§ TASKS:
• A. Answer these questions using the text on owner financing:
(i) What other name does the text give for owner financing?
(ii) Under owner financing, who receives the buyer's monthly mortgage payment?
(iii) Which two examples of people with non-W2 income does the text give?
• B. Extend the text on owner financing with the next passage, picking up after its final sentence.

§ QUOTED PASSAGE:
Offers That Are Fast and Fair

How Does Owner Financing Work?

A great way to sell a house quickly and for a higher sales price is to offer the house with owner financing. This is sometimes called seller financing. Owner financing allows a buyer to buy a house without having to qualify for traditional financing with a bank. Instead, the buyer pays a monthly mortgage to the seller. The buyer’s name is on the deed, he is paying down a mortgage balance with interest, and is fully responsible for maintenance and upkeep of the house, as well as taxes.

Selling a house with financing provided saves thousands of dollars of financing and closing costs. Who keeps these savings is a negotiable part of the transaction, but generally the result is that the seller gets to ask for a higher sales price to be compensated for providing the loan.

Seller financing with a competitive interest rate attracts buyers who might not be able to get as low of a rate as currently offered in the current market. Or perhaps may not be able to qualify for a traditional loan because of non-W2 income, such as a business owner or 1099 contractor.

§ PROVIDED MATERIAL:
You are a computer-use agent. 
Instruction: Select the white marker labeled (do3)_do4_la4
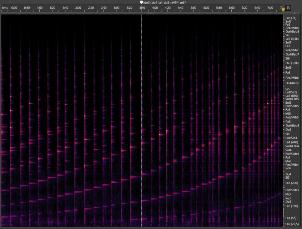click(x=142, y=3)
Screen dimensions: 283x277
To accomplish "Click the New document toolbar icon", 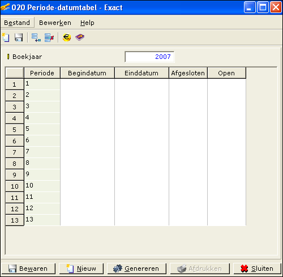I will (6, 37).
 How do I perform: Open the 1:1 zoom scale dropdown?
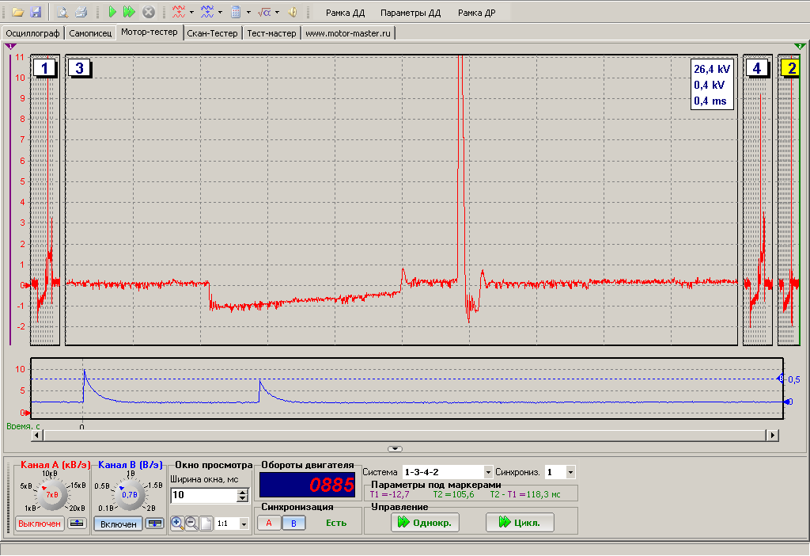click(243, 524)
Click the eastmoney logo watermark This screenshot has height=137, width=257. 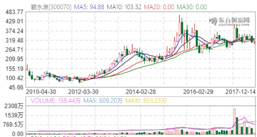click(x=230, y=21)
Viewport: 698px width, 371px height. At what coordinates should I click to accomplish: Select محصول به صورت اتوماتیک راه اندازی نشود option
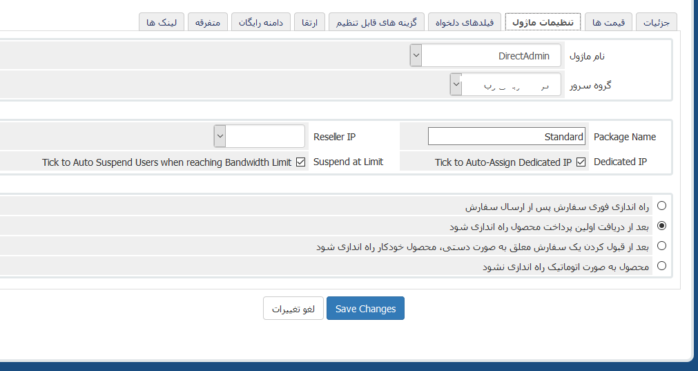(662, 266)
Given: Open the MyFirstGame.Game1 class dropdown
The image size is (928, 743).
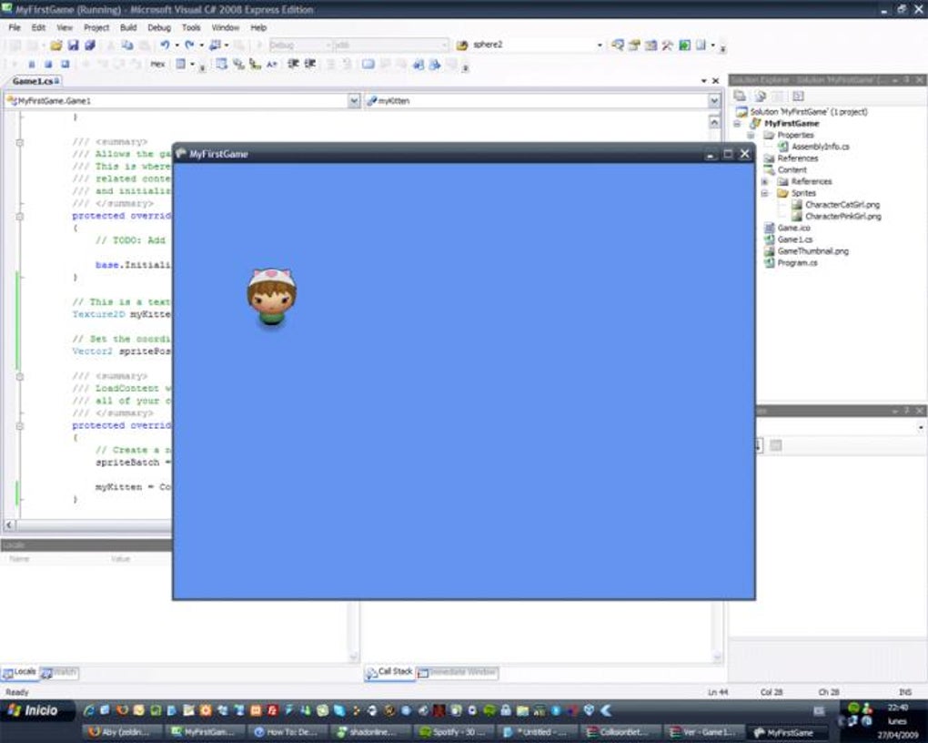Looking at the screenshot, I should (354, 101).
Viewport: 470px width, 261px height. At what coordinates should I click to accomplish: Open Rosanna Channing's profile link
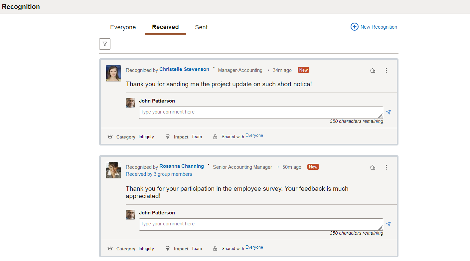182,166
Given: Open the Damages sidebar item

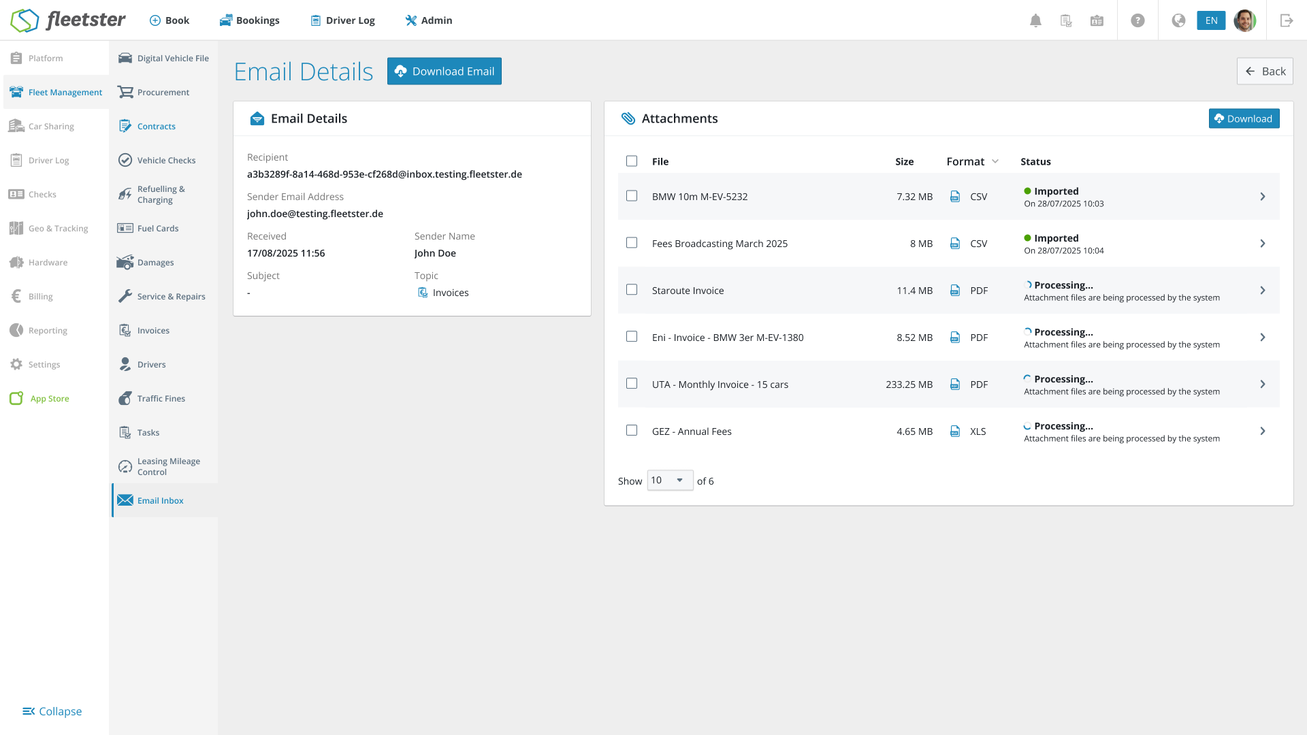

§ ANSWERS TO THE EXERCISE:
• A.
(i) Seller financing.
(ii) The seller.
(iii) A business owner and a 1099 contractor.

• B.
The disadvantage of selling a house with financing is the risk that the buyer may stop making payments and default on the loan. In this case the seller has to pursue action against the buyer, maybe even including foreclosing on the buyer. The seller, just like any bank, is protected by the asset. Meaning, if the buyer stops paying, after foreclosure, ownership of the house returns to the original seller who may then sell the property a second time.

If you have a fixed low-interest rate mortgage, buying your house with seller financing is one more way Second Chance Offers may be able to acquire your house.

It’s also a great option to explore as part of a “combination plan” to sell your house by marketing it to several buyers simultaneously (including listing it with one of our affiliates). Contact Us if you would like to discuss this further.

Can I allow someone to assume my loan?

Not likely. Essentially all loans are unassumable, with the exception of some FHA or VA loans. But with those options the buyer has to qualify with the lender again, basically making the assumption pointless.

If the loan is not assumable, how can I legally sell it with owner financing then?

Depending on your loan and situation, there are several ways of doing this, with varying degrees of complexity. Also, new laws in Texas put restrictions on how these sales can be organized. At Second Chance Offers, we have a lot of experience in these transactions and we’d be happy to offer you several options to sell your house this way. Contact Us if you’d like to explore this in more detail regarding your specific situation.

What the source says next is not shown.